Эра свинга продолжалась примерно с 1935 по 1946 год. Она принесла славу и богатство кое-кому из музыкантов, пребывавших до той поры в тени, но для Эллингтона ее наступление стало благоприятным отнюдь не во всех отношениях.
Биг-бэнд едва ли можно считать новым изобретением. Как мы уже знаем, первые семена для их всходов были брошены Фердом Грофе, Артом Хикманом и Полом Уайтменом еще в 1918-1922 годах. К 1926 году Эллингтон, Флетчер Хендерсон, аранжировщик Билл Чаллис с оркестром Жана Голдкетта и некоторые другие разрабатывали более «горячий» вариант симфонического джаза Пола Уайтмена, усиливая ритм-секции, шире используя джазовые соло и прививая вкус к джазовому солированию в секциях оркестра. К концу десятилетия этот вариант биг-бэндовой музыки начал вытеснять более спокойный стиль. Даже Уайтмен вполне осознавал наметившуюся тенденцию, и в 1927 году он переманил из оркестра Голдкетта нескольких лучших джазовых солистов, включая Бикса Бейдербека и его ведущего аранжировщика Чаллиса. В начале 30-х годов популярность хот-оркестров продолжала расти, в особенности среди студентов и молодежи вообще, хотя из-за экономической депрессии этот рост популярности мог быть не так очевиден.

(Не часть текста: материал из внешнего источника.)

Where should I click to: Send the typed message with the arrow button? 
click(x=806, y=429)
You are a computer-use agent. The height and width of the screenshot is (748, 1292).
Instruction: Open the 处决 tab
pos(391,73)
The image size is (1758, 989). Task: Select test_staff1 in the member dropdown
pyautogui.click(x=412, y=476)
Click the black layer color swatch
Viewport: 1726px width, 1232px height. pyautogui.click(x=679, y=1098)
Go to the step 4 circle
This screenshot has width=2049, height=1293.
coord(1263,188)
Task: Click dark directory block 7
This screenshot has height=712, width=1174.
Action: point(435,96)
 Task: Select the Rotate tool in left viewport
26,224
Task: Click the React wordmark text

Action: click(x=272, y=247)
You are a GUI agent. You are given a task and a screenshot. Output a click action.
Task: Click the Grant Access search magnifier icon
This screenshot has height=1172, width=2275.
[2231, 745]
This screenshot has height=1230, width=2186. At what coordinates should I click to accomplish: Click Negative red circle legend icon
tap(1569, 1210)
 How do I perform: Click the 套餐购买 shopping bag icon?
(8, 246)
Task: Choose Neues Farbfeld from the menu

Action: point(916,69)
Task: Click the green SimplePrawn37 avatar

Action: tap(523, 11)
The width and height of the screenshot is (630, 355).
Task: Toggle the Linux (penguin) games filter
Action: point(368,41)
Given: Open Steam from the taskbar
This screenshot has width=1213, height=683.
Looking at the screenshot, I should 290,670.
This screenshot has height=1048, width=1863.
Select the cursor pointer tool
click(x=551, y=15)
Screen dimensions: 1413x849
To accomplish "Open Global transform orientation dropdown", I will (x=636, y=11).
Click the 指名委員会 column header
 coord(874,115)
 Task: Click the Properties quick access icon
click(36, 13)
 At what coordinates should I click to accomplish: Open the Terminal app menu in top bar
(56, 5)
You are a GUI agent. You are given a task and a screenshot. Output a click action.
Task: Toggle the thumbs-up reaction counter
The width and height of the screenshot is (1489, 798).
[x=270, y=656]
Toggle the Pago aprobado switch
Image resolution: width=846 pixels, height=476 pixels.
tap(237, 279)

Толчком к свинговому буму стал неожиданный взлет популярности оркестра под руководством молодого кларнетиста Бенни Гудмена, уже сделавшего себе имя, играя то в одном, то в другом оркестре Нью-Йорка, но стремившегося иметь собственный коллектив. Согласно распространенной версии, в 1934 году оркестр, главным образом благодаря связям Джона Хэммонда, приятелям Гудмена, начал выступать в новой радиопередаче, которая называлась «Давайте танцевать» и в которой выступали по очереди сначала лирические, потом латиноамериканские, а в конце — хот-оркестры. Хот-оркестром был как раз ансамбль Гудмена. Он звучал в передачах последним, когда более степенные радиослушатели старшего возраста, по представлениям организаторов передачи, уже отправлялись спать. Сокрушительного успеха оркестр Гудмена не имел, но выступления его были достаточно удачными для того, чтобы с ним заключили контракт на гастрольную поездку по Соединенным Штатам в 1935 году, конечным пунктом которой должны были стать выступления в Паломаресе (Лос-Анджелес, штат Калифорния). Турне с треском провалилось: танцующей публике не нравилась хот-музыка, которую играл Гудмен, и некоторые требовали даже вернуть им деньги за билеты. В Калифорнию музыканты приехали, совсем упав духом. Каково же было их удивление, когда в Паломаресе они увидели очередь в кассу, растянувшуюся на целый квартал. Вечер они начали с лирических мелодий, которых требовала от них публика на всем протяжении гастролей. Слушатели воспринимали их без энтузиазма. И тогда Гудмен, как он рассказывал впоследствии, решил: «Будь что будет». Если им суждено провалиться, то по крайней мере с той музыкой, которая была по душе им самим. И они ринулись играть свои хот-номера — по большей части это были аранжировки, исполнявшиеся оркестром Хендерсона и перекупленные Гудменом. Вот тут аудитория взревела от восторга.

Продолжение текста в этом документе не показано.